Australia central bank sees inertia in home-grown wages, inflation

Reuters

Published Nov 15, 2021 07:59PM ET

Updated Nov 15, 2021 08:13PM ET

By Wayne Cole

SYDNEY (Reuters) -Australia's central bank board still thinks it likely a rise in interest rates will not be needed until 2024 given inertia in home-grown wages and inflation, even as financial markets price a move as early as next June.

Minutes of the Reserve Bank of Australia's (RBA) November policy meeting released on Tuesday showed the bank's board did acknowledge the risks on inflation had shift upward after a surprisingly strong reading on third-quarter consumer prices.

Core inflation picked up to 2.1% and moved back into the RBA's 2-3% target band for the first time in six years, a development the bank had not expected until 2023.

"The central scenario for the economy continued to be consistent with the cash rate remaining at its current level until 2024," the minutes showed.

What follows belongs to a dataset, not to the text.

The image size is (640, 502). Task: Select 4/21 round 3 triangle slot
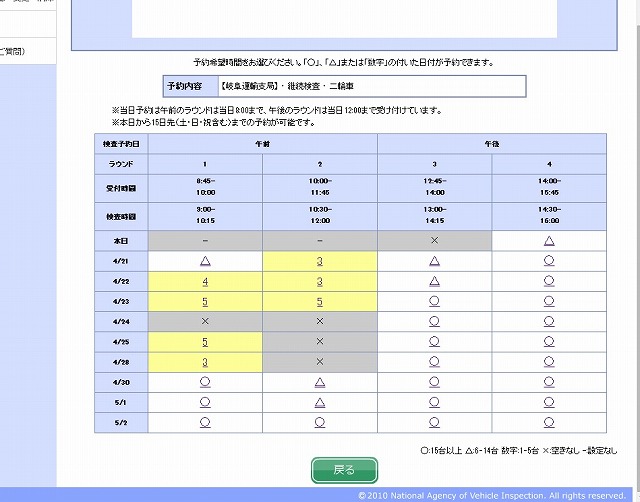435,261
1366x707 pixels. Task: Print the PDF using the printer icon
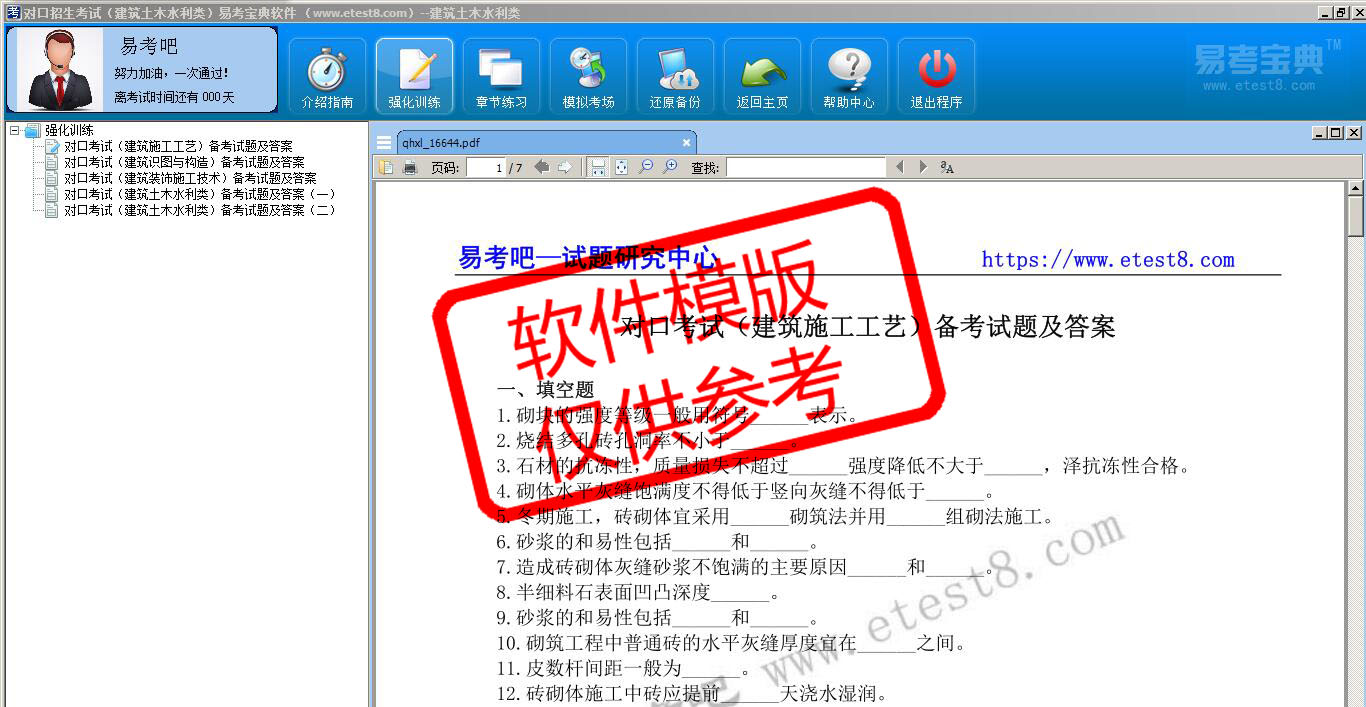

"However, as the risks to the inflation forecast had shifted higher, it had become possible that an earlier increase in the cash rate would be appropriate."

As a result, while the bank kept the cash rate at a record low of 0.1%, it abandoned a target for 2024 bond yields concluding it was no longer credible.

Markets had already moved to price in a rate rise to 0.25% by June next year, largely reflecting inflation spikes globally and particularly the United States.

Yet the board still saw reasons to expect wages and inflation in Australia to lag the global trend, a subject RBA Governor Philip Lowe is due to speak on later on Tuesday.

Official data on wages for the third quarter are due on Wednesday and are forecast to show a pick up in annual growth to 2.2%, back to roughly where it was before the pandemic.

Lowe has long argued that to keep inflation in the 2-3% band, wages need to expand at 3% or more, a pace not seen since 2013. Indeed, in recent years not a single industry or sector has recorded pay rises above 3%.